Columbo is trying to get rid of the new raincoat his wife got him because it's too tight and he can't get rid of it. Only problem is that one of the other police officers keep finding it and bringing it back to him.
No Roses For Columbo.

Small Strange Bird
Sep 22, 2006

Merci, chaton!

Rollie Fingers posted:

Also that it was supposed to be set in London yet 90% of it is filmed in California and they did an incredibly lazy job of making California look like London.

Also the writer had obviously never visited London and still thought people in '70s London still spoke and acted like Dickens' characters. The murdered man's name was a play on Miss Havisham for god' sake.
"It's remarkable how England looks in no way like Southern California."
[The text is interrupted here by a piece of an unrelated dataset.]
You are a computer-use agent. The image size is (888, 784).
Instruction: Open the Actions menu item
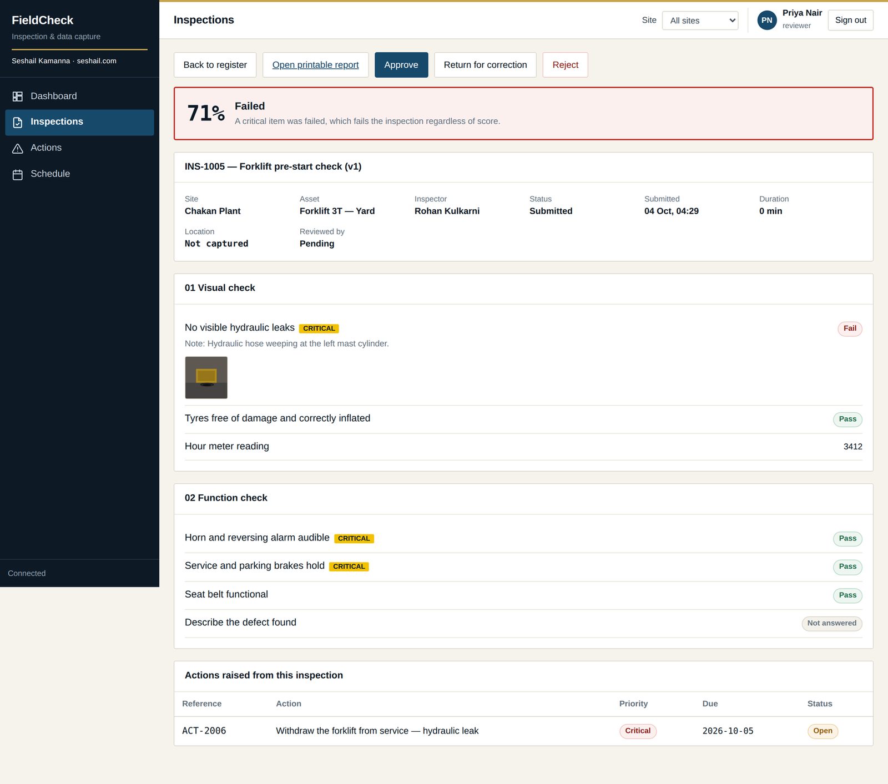point(79,148)
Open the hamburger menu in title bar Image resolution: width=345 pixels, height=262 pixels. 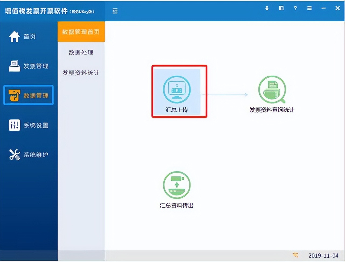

As a Brit, American TV pretending to be set here is endlessly amusing. I always remember an episode of Magnum with a caption saying "Leeds, England" while showing a Cotswold village. Nnnnnnope!

Not even 24: Live Another Day (which was filmed in England) was immune - a character got from London to their remarkably Cotswold-y home in Yorkshire within one episode, or under an hour. Yeah, if they were picked up by a Harrier, maybe.

Small Strange Bird
Sep 22, 2006

Merci, chaton!
What I always find funny about McGoohan is that for a full decade, he was an upright, intense hero on British TV (first Danger Man, then The Prisoner). Then he moved to Hollywood and found a new career on TV and in film playing cocky rear end in a top hat villains who aren't quite as smart as they think.

Small Strange Bird
Sep 22, 2006

Merci, chaton!
Kicking myself for not picking up the 'cigar box' complete DVD set on eBay when I saw one as a £30 buy-it-now a few days ago. Now having to endure the tedium of bidding and watching the price rise like omicron infections just before the deadline.

Small Strange Bird
Sep 22, 2006

Merci, chaton!
He did a late 80s/early 90s network sitcom where he was a quirky teacher, IIRC.

Small Strange Bird
Sep 22, 2006

Merci, chaton!
Just got my complete DVD collection. :toot: Sadly not the original 'cigar box' set with individual season cases but a newer one where multiple discs are stacked on a single spindle and the one you want is always at the bottom, but for £30 I can't complain too much.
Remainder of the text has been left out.